I turn off the monitor, those whirls and swirls already making me vaguely motion sick, and rest my elbows on the desk, pinching the bridge of my nose as I take a deep breath.
“Anyway. That’s my morning so far. Yours?”
August stands there, one hand flexing at his side, and I can tell he’s trying to figure out how to say something. Had he run into Lo on his way here?
“If it’s about last night—” I start, but he shakes his head, cutting me off.
“No. Well, yes, but not … it’s not about…” He trails off, looks away.

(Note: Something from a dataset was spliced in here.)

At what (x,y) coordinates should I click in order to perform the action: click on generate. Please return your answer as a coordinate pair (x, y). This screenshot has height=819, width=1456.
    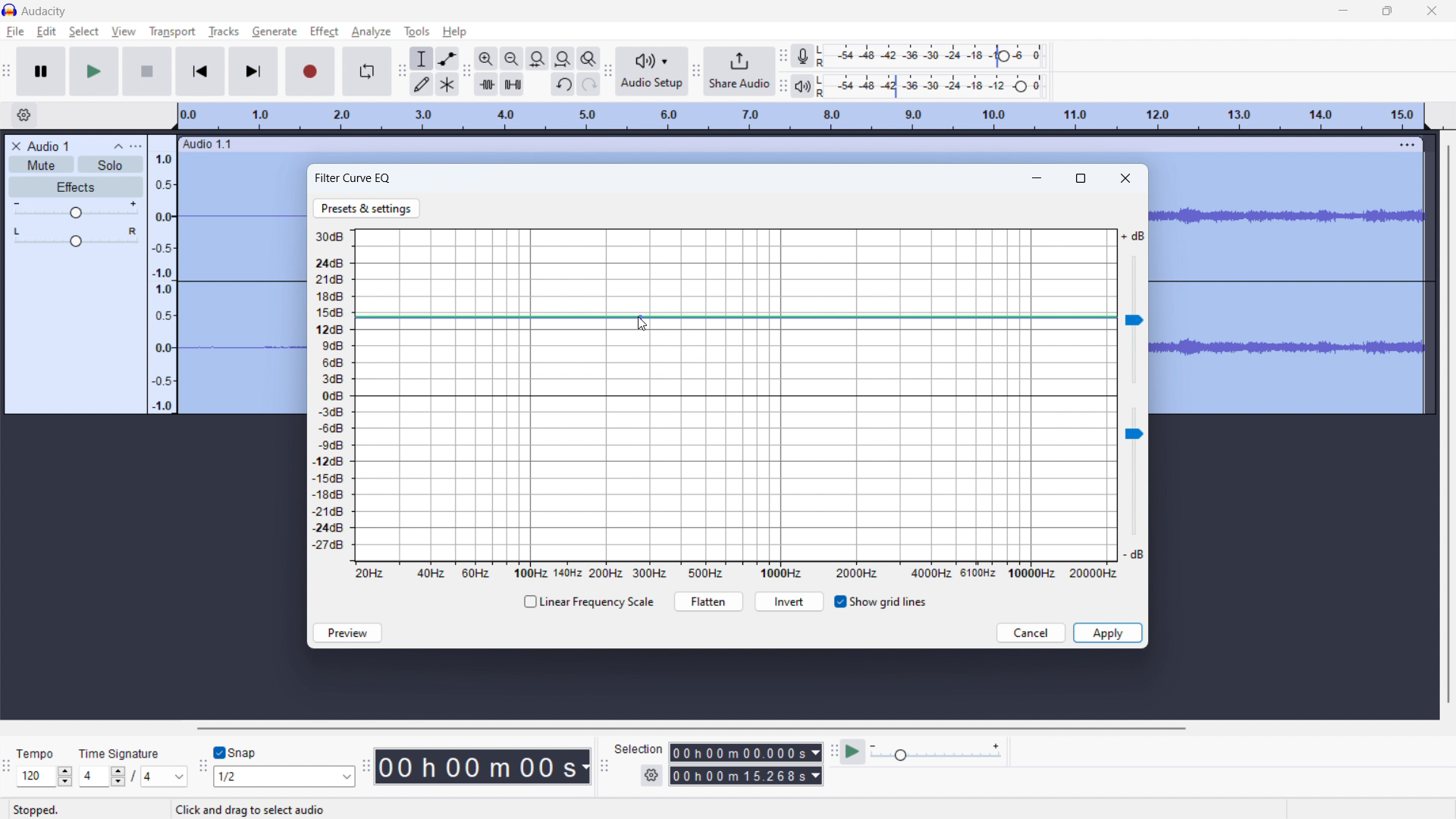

It’s like he doesn’t want to meet my eyes right now, and that’s almost more alarming than those weather maps.
“August, what’s going on?”
He does glance over at me now, clearly still weighing something in his mind, and then he steps forward, his shoulders tense.
“I was up all night looking through your mom’s …
collection, clippings, whatever you want to call it.
And you were right. There wasn’t much in there that I didn’t already know, or that wasn’t just your usual tabloid crap.
But that wasn’t why I couldn’t sleep. I kept thinking, ‘Why?,’ you know?
‘Why did your mom keep all of this?’ You said it yourself, she never really talked about any of this to you when you were growing up. ”
“She didn’t talk about it at all,” I correct. “I didn’t even realize that she and Lo were close.”
“Right. And then I thought, ‘Maybe she was just into true crime, or maybe she thought it would be interesting for the hotel and its history one day, if she kept a record.’ And that made sense to me for a while.”
I consider that theory, nodding. “That could make sense to me, too. Though, I know she wasn’t into true crime—like, not even Dateline or 20/20, things like that.
I’ve always loved those shows, and she used to tease me about watching them.
But she definitely saw herself as … the keeper of the flame, I guess. The Rosalie Historian.”
August nods, a lank of hair falling over his brow before he impatiently pushes it back.
“Exactly. Solid theory, nothing weird about it, just a record of an extraordinary thing that happened in her town, involving one of her best friends. Especially if it’s true that Landon’s body was found here.
But it still bothered me for some reason, and I kept feeling like I was missing something.
So I got out all my research on the case, on Lo, on Landon.
And when I didn’t find anything there, I went online and I searched for… ”
He stops himself, reaching into the pocket of his shorts to pull out his cell phone. His fingers move across the screen, and when he sets the phone on the edge of the desk, I see his hand is shaking.
A young woman smiles back at me, her dark hair shiny over her bare shoulders, her skin pale against the black velvet drape. It’s a senior portrait, probably from the ’70s, if her hair and makeup are anything to go by, but what I’m most struck by is just how much this woman looks like … me.
Her eyes are dark, not hazel, and her chin is just a little bit weaker, but for the first time in my life, I look into another face and recognize my thin nose, my upside-down mouth, upper lip fuller than the bottom, my strong brows, the one dimple in my left cheek.
I raise my eyes to August, my mouth dry, my pulse thudding heavily in my chest, my throat, my ears.
“Who is this?”
“Camile Fitzroy,” he says, and I know the next words he’ll say before they’re even out of his mouth.
“Landon Fitzroy’s sister.”
“Landon,” I hear myself nearly whisper, and August nods, his mouth now set in a hard line.
“Geneva, did you really not know Landon Fitzroy was your father?”